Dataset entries
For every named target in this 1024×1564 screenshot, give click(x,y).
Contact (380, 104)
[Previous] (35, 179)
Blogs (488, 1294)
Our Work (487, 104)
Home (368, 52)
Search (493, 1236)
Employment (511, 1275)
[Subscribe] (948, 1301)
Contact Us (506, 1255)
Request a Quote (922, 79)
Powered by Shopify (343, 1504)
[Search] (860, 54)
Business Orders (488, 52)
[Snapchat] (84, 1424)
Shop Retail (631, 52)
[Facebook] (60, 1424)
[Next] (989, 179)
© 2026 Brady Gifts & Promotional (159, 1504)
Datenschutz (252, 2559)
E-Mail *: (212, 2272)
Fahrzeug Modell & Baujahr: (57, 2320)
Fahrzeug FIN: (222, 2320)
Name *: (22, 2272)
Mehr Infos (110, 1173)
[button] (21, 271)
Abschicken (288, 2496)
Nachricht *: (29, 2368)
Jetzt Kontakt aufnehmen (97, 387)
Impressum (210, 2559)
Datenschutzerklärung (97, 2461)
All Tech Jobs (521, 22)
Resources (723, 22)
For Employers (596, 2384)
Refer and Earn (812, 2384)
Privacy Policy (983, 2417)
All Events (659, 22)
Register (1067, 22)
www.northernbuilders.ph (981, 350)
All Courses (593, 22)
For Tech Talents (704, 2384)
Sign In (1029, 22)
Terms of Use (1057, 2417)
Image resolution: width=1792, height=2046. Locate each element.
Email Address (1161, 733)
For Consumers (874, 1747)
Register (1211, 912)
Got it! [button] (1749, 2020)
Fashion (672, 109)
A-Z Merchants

### GOAL OF THE EXERCISE
Start at the first line and transcribe the data exactly through the last.

### PROBLEM SOLUTION
For every named target in this 1024×1564 screenshot, give click(x,y).
Contact (380, 104)
[Previous] (35, 179)
Blogs (488, 1294)
Our Work (487, 104)
Home (368, 52)
Search (493, 1236)
Employment (511, 1275)
[Subscribe] (948, 1301)
Contact Us (506, 1255)
Request a Quote (922, 79)
Powered by Shopify (343, 1504)
[Search] (860, 54)
Business Orders (488, 52)
[Snapchat] (84, 1424)
Shop Retail (631, 52)
[Facebook] (60, 1424)
[Next] (989, 179)
© 2026 Brady Gifts & Promotional (159, 1504)
Datenschutz (252, 2559)
E-Mail *: (212, 2272)
Fahrzeug Modell & Baujahr: (57, 2320)
Fahrzeug FIN: (222, 2320)
Name *: (22, 2272)
Mehr Infos (110, 1173)
[button] (21, 271)
Abschicken (288, 2496)
Nachricht *: (29, 2368)
Jetzt Kontakt aufnehmen (97, 387)
Impressum (210, 2559)
Datenschutzerklärung (97, 2461)
All Tech Jobs (521, 22)
Resources (723, 22)
For Employers (596, 2384)
Refer and Earn (812, 2384)
Privacy Policy (983, 2417)
All Events (659, 22)
Register (1067, 22)
www.northernbuilders.ph (981, 350)
All Courses (593, 22)
For Tech Talents (704, 2384)
Sign In (1029, 22)
Terms of Use (1057, 2417)
Image resolution: width=1792, height=2046. Locate each element.
Email Address (1161, 733)
For Consumers (874, 1747)
Register (1211, 912)
Got it! [button] (1749, 2020)
Fashion (672, 109)
A-Z Merchants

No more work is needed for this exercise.